Reputation: 1644
I have a large csv file 5300 columns by 150 rows. Each column has a title which is a number (except the first column which is a string). Each row has a sample name associated with it. The following is an example of the format:
s,1,2,3,4,5,6
a,0,8,7,6,0,5
b,0,0,5,4,0,3
c,0,2,3,4,0,3
d,0,6,7,8,0,9
I wish to remove all columns who's sum (excluding the column title) is zero. What is the fastest way to do this? I tried iterating over the whole thing by spliting each line, adding the 'ith' element to a list and summing. If the sum == 0 then iterating over the data again and deleting the 'ith' element from each row. Problem with this method is it takes an unpractical amount of time and I may need to repeat the process for several similar files.
I have some python experience but am completely new to numpy. I am unsure how to delete by columns according to a condition (such as sum == 0). So far I have:
data = np.loadtxt('test.csv', delimiter=',', skiprows=1, usecols=range(1,5))

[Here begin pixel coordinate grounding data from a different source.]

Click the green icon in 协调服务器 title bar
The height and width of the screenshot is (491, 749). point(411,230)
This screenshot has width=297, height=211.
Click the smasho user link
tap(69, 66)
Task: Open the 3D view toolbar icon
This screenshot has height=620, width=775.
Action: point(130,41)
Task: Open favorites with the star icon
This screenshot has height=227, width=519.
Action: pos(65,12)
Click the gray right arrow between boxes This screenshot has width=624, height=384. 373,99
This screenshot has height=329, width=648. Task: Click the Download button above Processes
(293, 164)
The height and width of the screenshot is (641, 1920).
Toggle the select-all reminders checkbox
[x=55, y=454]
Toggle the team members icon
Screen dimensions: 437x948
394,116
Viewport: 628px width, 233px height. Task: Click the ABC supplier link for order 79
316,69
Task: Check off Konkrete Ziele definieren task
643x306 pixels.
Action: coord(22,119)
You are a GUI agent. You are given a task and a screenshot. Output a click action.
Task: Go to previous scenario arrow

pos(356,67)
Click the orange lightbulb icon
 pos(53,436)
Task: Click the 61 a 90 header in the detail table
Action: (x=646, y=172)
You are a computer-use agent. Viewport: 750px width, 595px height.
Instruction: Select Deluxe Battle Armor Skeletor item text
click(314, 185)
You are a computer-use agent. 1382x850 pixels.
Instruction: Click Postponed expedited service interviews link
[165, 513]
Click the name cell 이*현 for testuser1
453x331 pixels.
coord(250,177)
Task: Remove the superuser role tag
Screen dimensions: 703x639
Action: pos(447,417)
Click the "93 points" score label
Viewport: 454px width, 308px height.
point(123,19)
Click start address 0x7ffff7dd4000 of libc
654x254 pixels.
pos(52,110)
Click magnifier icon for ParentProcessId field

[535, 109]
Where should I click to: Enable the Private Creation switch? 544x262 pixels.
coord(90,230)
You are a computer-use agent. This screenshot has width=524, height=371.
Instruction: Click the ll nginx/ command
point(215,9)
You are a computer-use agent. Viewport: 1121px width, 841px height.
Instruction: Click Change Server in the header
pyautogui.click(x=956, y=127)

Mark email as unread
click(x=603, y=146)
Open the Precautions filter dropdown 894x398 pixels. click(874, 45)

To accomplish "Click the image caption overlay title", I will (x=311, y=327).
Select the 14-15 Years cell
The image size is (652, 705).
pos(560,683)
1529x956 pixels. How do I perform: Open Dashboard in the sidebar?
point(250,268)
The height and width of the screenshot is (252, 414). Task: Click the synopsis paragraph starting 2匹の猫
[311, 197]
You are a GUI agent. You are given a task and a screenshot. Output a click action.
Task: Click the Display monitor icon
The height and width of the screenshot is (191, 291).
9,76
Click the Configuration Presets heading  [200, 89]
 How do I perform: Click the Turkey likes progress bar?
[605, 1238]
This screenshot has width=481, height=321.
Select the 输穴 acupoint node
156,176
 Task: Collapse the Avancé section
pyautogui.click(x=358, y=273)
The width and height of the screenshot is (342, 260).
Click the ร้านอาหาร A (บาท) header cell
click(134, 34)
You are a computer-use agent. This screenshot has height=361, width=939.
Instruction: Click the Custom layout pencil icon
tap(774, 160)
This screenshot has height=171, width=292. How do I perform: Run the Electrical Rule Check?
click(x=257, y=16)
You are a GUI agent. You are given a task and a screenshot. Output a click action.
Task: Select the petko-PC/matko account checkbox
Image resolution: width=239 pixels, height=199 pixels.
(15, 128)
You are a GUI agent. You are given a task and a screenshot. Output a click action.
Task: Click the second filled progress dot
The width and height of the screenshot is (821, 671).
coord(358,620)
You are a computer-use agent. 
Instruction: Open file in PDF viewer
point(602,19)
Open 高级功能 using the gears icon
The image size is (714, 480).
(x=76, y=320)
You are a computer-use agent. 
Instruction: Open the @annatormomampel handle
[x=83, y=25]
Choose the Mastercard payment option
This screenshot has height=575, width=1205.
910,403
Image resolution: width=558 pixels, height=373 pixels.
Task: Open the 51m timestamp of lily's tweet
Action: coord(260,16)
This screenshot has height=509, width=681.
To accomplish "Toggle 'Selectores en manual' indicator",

I am thinking to use something like:
data = delete(data[:,i:])
but don't know how to check that the sum of the column == 0 and how to apply across the array. If anyone can expand on this or has a better way then please let me know. Thanks
Here is my exact code:
import numpy as np
with open('test.csv','r') as r:
all_data = [line.strip() for line in r]
titles = all_data[0].split(',')
samples = []
for i in all_data:
samples.append(i.split(',')[0])
print titles
print samples
data = np.loadtxt('test.csv', delimiter=',', skiprows=1, usecols=range(1,5))
print data
numeric_data = data[1:, 1:]
columns_to_keep = np.concatenate([[True], np.sum(numeric_data, axis = 0) != 0])
print columns_to_keep
new_data = data[:, columns_to_keep]
print new_data
Here is the output:
['s', '1', '2', '3', '4', '5', '6']
['s', 'a', 'b', 'c', 'd']
[[ 0. 8. 7. 6.]
[ 0. 0. 5. 4.]
[ 0. 2. 3. 4.]
[ 0. 6. 7. 8.]]
[ True True True True]
[[ 0. 8. 7. 6.]
[ 0. 0. 5. 4.]
[ 0. 2. 3. 4.]
[ 0. 6. 7. 8.]]
I need it so the 1st column is removed because its sum is '0'
Upvotes: 2
Views: 1569
Reputation: 1
In the event someone is interested in how to extend this to an array with more than two dimensions, a somewhat more streamlined way to accomplish this task would be as follows.
Assume the array is a 3-D array (e.g. time, lat, lon) and that some of the time steps have values of zero for all latitudes and longitudes, and you would like to delete those time steps.
new_data = data[data.sum(axis=(1,2))>0]
Upvotes: 0
Reputation: 13485
Should be something like:
numeric_data = data[1:, 1:]
columns_to_keep = np.concatenate([[True], np.sum(numeric_data, axis = 0) != 0])
# Prepending True means you keep the first column
new_data = data[:, columns_to_keep])
Upvotes: 5